WHAT THE EXERCISE ASKS:
Reproduce every record below verbatim, line for line, with no changes.

DATA SUPPLIED:

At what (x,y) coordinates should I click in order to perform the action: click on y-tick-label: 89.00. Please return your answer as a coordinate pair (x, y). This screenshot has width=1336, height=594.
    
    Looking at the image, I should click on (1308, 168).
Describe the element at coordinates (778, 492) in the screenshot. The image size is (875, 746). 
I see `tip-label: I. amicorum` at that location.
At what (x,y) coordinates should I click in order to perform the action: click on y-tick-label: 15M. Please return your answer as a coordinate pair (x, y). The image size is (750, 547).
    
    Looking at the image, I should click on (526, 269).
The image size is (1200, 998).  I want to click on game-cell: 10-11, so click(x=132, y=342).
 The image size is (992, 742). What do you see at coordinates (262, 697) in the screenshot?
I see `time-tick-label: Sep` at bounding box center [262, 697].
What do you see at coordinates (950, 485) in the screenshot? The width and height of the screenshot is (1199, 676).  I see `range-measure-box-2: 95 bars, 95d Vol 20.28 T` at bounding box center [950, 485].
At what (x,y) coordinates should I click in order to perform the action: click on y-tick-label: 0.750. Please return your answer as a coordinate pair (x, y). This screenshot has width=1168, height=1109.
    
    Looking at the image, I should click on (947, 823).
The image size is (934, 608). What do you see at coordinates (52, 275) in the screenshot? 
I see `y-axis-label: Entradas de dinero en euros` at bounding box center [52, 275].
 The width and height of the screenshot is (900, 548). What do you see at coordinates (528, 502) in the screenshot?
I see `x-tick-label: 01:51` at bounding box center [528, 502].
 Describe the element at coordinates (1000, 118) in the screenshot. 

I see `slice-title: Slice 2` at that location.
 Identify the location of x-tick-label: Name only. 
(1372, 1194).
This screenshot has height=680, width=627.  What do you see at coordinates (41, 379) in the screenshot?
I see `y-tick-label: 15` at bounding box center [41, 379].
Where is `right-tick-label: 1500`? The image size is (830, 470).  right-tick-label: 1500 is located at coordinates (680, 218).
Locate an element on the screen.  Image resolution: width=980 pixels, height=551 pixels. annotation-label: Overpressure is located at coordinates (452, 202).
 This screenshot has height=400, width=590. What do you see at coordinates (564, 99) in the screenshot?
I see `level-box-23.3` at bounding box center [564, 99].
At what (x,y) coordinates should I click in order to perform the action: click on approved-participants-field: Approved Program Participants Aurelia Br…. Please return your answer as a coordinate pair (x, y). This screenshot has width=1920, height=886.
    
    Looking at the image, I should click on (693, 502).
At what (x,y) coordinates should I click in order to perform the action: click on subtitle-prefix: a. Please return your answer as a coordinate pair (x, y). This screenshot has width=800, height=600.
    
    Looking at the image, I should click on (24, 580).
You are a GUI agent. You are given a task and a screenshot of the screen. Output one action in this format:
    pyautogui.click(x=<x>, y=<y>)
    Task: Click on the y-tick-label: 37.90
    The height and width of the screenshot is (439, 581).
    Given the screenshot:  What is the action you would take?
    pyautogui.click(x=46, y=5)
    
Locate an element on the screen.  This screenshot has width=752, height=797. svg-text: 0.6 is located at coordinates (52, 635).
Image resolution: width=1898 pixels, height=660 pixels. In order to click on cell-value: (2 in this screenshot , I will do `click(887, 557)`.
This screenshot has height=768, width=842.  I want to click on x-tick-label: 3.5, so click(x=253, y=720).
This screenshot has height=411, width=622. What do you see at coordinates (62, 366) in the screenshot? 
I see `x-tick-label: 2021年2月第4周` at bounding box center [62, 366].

ANSWER BOX:
At what (x,y) coordinates should I click in order to perform the action: click on y-tick-label: 89.00. Please return your answer as a coordinate pair (x, y). This screenshot has width=1336, height=594.
    
    Looking at the image, I should click on (1308, 168).
Describe the element at coordinates (778, 492) in the screenshot. The image size is (875, 746). 
I see `tip-label: I. amicorum` at that location.
At what (x,y) coordinates should I click in order to perform the action: click on y-tick-label: 15M. Please return your answer as a coordinate pair (x, y). The image size is (750, 547).
    
    Looking at the image, I should click on (526, 269).
The image size is (1200, 998).  I want to click on game-cell: 10-11, so click(x=132, y=342).
 The image size is (992, 742). What do you see at coordinates (262, 697) in the screenshot?
I see `time-tick-label: Sep` at bounding box center [262, 697].
What do you see at coordinates (950, 485) in the screenshot? The width and height of the screenshot is (1199, 676).  I see `range-measure-box-2: 95 bars, 95d Vol 20.28 T` at bounding box center [950, 485].
At what (x,y) coordinates should I click in order to perform the action: click on y-tick-label: 0.750. Please return your answer as a coordinate pair (x, y). This screenshot has width=1168, height=1109.
    
    Looking at the image, I should click on (947, 823).
The image size is (934, 608). What do you see at coordinates (52, 275) in the screenshot? 
I see `y-axis-label: Entradas de dinero en euros` at bounding box center [52, 275].
 The width and height of the screenshot is (900, 548). What do you see at coordinates (528, 502) in the screenshot?
I see `x-tick-label: 01:51` at bounding box center [528, 502].
 Describe the element at coordinates (1000, 118) in the screenshot. 

I see `slice-title: Slice 2` at that location.
 Identify the location of x-tick-label: Name only. 
(1372, 1194).
This screenshot has height=680, width=627.  What do you see at coordinates (41, 379) in the screenshot?
I see `y-tick-label: 15` at bounding box center [41, 379].
Where is `right-tick-label: 1500`? The image size is (830, 470).  right-tick-label: 1500 is located at coordinates (680, 218).
Locate an element on the screen.  Image resolution: width=980 pixels, height=551 pixels. annotation-label: Overpressure is located at coordinates (452, 202).
 This screenshot has height=400, width=590. What do you see at coordinates (564, 99) in the screenshot?
I see `level-box-23.3` at bounding box center [564, 99].
At what (x,y) coordinates should I click in order to perform the action: click on approved-participants-field: Approved Program Participants Aurelia Br…. Please return your answer as a coordinate pair (x, y). This screenshot has width=1920, height=886.
    
    Looking at the image, I should click on (693, 502).
At what (x,y) coordinates should I click in order to perform the action: click on subtitle-prefix: a. Please return your answer as a coordinate pair (x, y). This screenshot has width=800, height=600.
    
    Looking at the image, I should click on (24, 580).
You are a GUI agent. You are given a task and a screenshot of the screen. Output one action in this format:
    pyautogui.click(x=<x>, y=<y>)
    Task: Click on the y-tick-label: 37.90
    The height and width of the screenshot is (439, 581).
    Given the screenshot:  What is the action you would take?
    pyautogui.click(x=46, y=5)
    
Locate an element on the screen.  This screenshot has width=752, height=797. svg-text: 0.6 is located at coordinates (52, 635).
Image resolution: width=1898 pixels, height=660 pixels. In order to click on cell-value: (2 in this screenshot , I will do `click(887, 557)`.
This screenshot has height=768, width=842.  I want to click on x-tick-label: 3.5, so click(x=253, y=720).
This screenshot has height=411, width=622. What do you see at coordinates (62, 366) in the screenshot? 
I see `x-tick-label: 2021年2月第4周` at bounding box center [62, 366].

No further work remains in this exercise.